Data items
● ● ● ●

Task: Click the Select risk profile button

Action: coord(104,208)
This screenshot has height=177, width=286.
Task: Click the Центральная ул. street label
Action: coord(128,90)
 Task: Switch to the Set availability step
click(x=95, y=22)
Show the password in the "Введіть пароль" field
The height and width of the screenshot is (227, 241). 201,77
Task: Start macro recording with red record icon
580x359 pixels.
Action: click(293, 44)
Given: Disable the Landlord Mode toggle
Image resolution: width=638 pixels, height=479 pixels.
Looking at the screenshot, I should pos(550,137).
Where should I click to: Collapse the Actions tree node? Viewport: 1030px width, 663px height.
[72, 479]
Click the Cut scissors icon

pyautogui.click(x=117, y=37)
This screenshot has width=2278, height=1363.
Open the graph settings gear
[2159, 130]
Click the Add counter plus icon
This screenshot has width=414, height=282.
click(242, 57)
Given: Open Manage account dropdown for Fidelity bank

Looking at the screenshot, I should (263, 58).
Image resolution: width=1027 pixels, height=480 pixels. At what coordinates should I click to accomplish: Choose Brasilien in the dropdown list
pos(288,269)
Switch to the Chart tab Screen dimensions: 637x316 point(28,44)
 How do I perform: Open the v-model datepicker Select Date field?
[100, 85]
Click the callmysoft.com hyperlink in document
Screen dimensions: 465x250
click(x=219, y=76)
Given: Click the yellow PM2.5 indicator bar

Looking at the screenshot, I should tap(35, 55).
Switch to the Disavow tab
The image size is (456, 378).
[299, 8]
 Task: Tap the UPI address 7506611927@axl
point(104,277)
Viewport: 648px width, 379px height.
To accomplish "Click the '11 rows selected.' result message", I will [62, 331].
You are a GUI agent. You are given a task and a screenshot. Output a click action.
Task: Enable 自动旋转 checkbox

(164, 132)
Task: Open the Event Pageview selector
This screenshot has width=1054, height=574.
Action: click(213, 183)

● ● ● ●

* Objective:
Rewrite the listing above with every "Open" swapped for "Expand", keeping everything else unchanged.

* Exercise solution:
Task: Click the Select risk profile button

Action: coord(104,208)
This screenshot has height=177, width=286.
Task: Click the Центральная ул. street label
Action: coord(128,90)
 Task: Switch to the Set availability step
click(x=95, y=22)
Show the password in the "Введіть пароль" field
The height and width of the screenshot is (227, 241). 201,77
Task: Start macro recording with red record icon
580x359 pixels.
Action: click(293, 44)
Given: Disable the Landlord Mode toggle
Image resolution: width=638 pixels, height=479 pixels.
Looking at the screenshot, I should pos(550,137).
Where should I click to: Collapse the Actions tree node? Viewport: 1030px width, 663px height.
[72, 479]
Click the Cut scissors icon

pyautogui.click(x=117, y=37)
This screenshot has width=2278, height=1363.
Expand the graph settings gear
[2159, 130]
Click the Add counter plus icon
This screenshot has width=414, height=282.
click(242, 57)
Given: Expand Manage account dropdown for Fidelity bank

Looking at the screenshot, I should (263, 58).
Image resolution: width=1027 pixels, height=480 pixels. At what coordinates should I click to accomplish: Choose Brasilien in the dropdown list
pos(288,269)
Switch to the Chart tab Screen dimensions: 637x316 point(28,44)
 How do I perform: Expand the v-model datepicker Select Date field?
[100, 85]
Click the callmysoft.com hyperlink in document
Screen dimensions: 465x250
click(x=219, y=76)
Given: Click the yellow PM2.5 indicator bar

Looking at the screenshot, I should tap(35, 55).
Switch to the Disavow tab
The image size is (456, 378).
[299, 8]
 Task: Tap the UPI address 7506611927@axl
point(104,277)
Viewport: 648px width, 379px height.
To accomplish "Click the '11 rows selected.' result message", I will [62, 331].
You are a GUI agent. You are given a task and a screenshot. Output a click action.
Task: Enable 自动旋转 checkbox

(164, 132)
Task: Expand the Event Pageview selector
This screenshot has width=1054, height=574.
Action: click(213, 183)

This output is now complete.